§ What is being asked:
Reproduce the material below in full, substituting "check box" for every occurrence of "checkbox" and changing nothing else.

§ Supplied records:
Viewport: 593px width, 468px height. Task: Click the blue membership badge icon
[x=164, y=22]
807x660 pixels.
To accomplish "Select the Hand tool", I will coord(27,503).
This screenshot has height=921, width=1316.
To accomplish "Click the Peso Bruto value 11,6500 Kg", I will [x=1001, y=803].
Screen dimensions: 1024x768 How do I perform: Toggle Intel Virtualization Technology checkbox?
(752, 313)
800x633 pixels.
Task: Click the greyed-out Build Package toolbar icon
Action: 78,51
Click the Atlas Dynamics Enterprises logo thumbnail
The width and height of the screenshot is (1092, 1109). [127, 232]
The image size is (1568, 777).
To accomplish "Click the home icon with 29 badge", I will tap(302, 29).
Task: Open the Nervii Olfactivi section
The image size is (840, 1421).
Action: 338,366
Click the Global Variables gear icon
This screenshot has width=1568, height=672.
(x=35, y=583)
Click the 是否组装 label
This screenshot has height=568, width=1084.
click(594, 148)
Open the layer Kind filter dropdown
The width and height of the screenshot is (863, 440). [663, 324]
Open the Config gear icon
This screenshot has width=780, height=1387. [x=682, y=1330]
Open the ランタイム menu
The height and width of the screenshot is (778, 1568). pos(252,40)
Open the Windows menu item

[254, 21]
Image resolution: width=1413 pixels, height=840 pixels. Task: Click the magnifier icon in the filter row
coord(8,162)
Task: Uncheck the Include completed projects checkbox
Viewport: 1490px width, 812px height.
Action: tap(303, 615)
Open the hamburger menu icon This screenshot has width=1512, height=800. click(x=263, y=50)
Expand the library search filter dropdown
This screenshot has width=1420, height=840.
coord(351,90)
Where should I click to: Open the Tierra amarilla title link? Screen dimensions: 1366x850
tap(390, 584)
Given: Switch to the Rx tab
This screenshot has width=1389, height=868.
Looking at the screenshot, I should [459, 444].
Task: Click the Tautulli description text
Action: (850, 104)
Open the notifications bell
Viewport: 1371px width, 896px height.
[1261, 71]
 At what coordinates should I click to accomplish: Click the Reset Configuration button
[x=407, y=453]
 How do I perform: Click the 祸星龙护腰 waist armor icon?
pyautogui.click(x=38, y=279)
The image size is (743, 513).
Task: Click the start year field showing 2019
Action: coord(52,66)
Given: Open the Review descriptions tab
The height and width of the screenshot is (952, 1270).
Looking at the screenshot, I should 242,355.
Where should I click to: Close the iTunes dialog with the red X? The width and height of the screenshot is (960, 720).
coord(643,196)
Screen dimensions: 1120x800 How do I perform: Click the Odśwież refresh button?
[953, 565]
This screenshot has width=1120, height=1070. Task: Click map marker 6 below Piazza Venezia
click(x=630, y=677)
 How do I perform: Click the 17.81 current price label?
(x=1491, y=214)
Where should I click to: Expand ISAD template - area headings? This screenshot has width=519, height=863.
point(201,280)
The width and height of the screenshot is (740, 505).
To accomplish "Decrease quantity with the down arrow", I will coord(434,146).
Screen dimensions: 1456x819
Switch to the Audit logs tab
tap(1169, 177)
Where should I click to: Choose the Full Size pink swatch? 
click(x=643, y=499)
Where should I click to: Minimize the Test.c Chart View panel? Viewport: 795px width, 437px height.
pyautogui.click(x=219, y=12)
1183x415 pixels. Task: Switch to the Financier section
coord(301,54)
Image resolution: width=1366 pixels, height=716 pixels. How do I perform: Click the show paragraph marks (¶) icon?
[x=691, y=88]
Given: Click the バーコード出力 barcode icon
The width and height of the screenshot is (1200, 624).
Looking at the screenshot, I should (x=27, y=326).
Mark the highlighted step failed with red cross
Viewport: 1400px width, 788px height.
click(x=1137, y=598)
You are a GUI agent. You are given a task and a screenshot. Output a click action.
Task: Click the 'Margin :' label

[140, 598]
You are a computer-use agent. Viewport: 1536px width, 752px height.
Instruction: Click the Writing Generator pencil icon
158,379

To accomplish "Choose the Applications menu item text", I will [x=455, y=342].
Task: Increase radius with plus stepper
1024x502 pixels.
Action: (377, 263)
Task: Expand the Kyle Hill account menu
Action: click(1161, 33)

§ Final result:
Viewport: 593px width, 468px height. Task: Click the blue membership badge icon
[x=164, y=22]
807x660 pixels.
To accomplish "Select the Hand tool", I will coord(27,503).
This screenshot has height=921, width=1316.
To accomplish "Click the Peso Bruto value 11,6500 Kg", I will [x=1001, y=803].
Screen dimensions: 1024x768 How do I perform: Toggle Intel Virtualization Technology check box?
(752, 313)
800x633 pixels.
Task: Click the greyed-out Build Package toolbar icon
Action: 78,51
Click the Atlas Dynamics Enterprises logo thumbnail
The width and height of the screenshot is (1092, 1109). [127, 232]
The image size is (1568, 777).
To accomplish "Click the home icon with 29 badge", I will tap(302, 29).
Task: Open the Nervii Olfactivi section
The image size is (840, 1421).
Action: 338,366
Click the Global Variables gear icon
This screenshot has width=1568, height=672.
(x=35, y=583)
Click the 是否组装 label
This screenshot has height=568, width=1084.
click(594, 148)
Open the layer Kind filter dropdown
The width and height of the screenshot is (863, 440). [663, 324]
Open the Config gear icon
This screenshot has width=780, height=1387. [x=682, y=1330]
Open the ランタイム menu
The height and width of the screenshot is (778, 1568). pos(252,40)
Open the Windows menu item

[254, 21]
Image resolution: width=1413 pixels, height=840 pixels. Task: Click the magnifier icon in the filter row
coord(8,162)
Task: Uncheck the Include completed projects check box
Viewport: 1490px width, 812px height.
Action: tap(303, 615)
Open the hamburger menu icon This screenshot has width=1512, height=800. click(x=263, y=50)
Expand the library search filter dropdown
This screenshot has width=1420, height=840.
coord(351,90)
Where should I click to: Open the Tierra amarilla title link? Screen dimensions: 1366x850
tap(390, 584)
Given: Switch to the Rx tab
This screenshot has width=1389, height=868.
Looking at the screenshot, I should [459, 444].
Task: Click the Tautulli description text
Action: (850, 104)
Open the notifications bell
Viewport: 1371px width, 896px height.
[1261, 71]
 At what coordinates should I click to accomplish: Click the Reset Configuration button
[x=407, y=453]
 How do I perform: Click the 祸星龙护腰 waist armor icon?
pyautogui.click(x=38, y=279)
The image size is (743, 513).
Task: Click the start year field showing 2019
Action: coord(52,66)
Given: Open the Review descriptions tab
The height and width of the screenshot is (952, 1270).
Looking at the screenshot, I should 242,355.
Where should I click to: Close the iTunes dialog with the red X? The width and height of the screenshot is (960, 720).
coord(643,196)
Screen dimensions: 1120x800 How do I perform: Click the Odśwież refresh button?
[953, 565]
This screenshot has width=1120, height=1070. Task: Click map marker 6 below Piazza Venezia
click(x=630, y=677)
 How do I perform: Click the 17.81 current price label?
(x=1491, y=214)
Where should I click to: Expand ISAD template - area headings? This screenshot has width=519, height=863.
point(201,280)
The width and height of the screenshot is (740, 505).
To accomplish "Decrease quantity with the down arrow", I will coord(434,146).
Screen dimensions: 1456x819
Switch to the Audit logs tab
tap(1169, 177)
Where should I click to: Choose the Full Size pink swatch? 
click(x=643, y=499)
Where should I click to: Minimize the Test.c Chart View panel? Viewport: 795px width, 437px height.
pyautogui.click(x=219, y=12)
1183x415 pixels. Task: Switch to the Financier section
coord(301,54)
Image resolution: width=1366 pixels, height=716 pixels. How do I perform: Click the show paragraph marks (¶) icon?
[x=691, y=88]
Given: Click the バーコード出力 barcode icon
The width and height of the screenshot is (1200, 624).
Looking at the screenshot, I should (x=27, y=326).
Mark the highlighted step failed with red cross
Viewport: 1400px width, 788px height.
click(x=1137, y=598)
You are a GUI agent. You are given a task and a screenshot. Output a click action.
Task: Click the 'Margin :' label

[140, 598]
You are a computer-use agent. Viewport: 1536px width, 752px height.
Instruction: Click the Writing Generator pencil icon
158,379

To accomplish "Choose the Applications menu item text", I will [x=455, y=342].
Task: Increase radius with plus stepper
1024x502 pixels.
Action: (377, 263)
Task: Expand the Kyle Hill account menu
Action: click(1161, 33)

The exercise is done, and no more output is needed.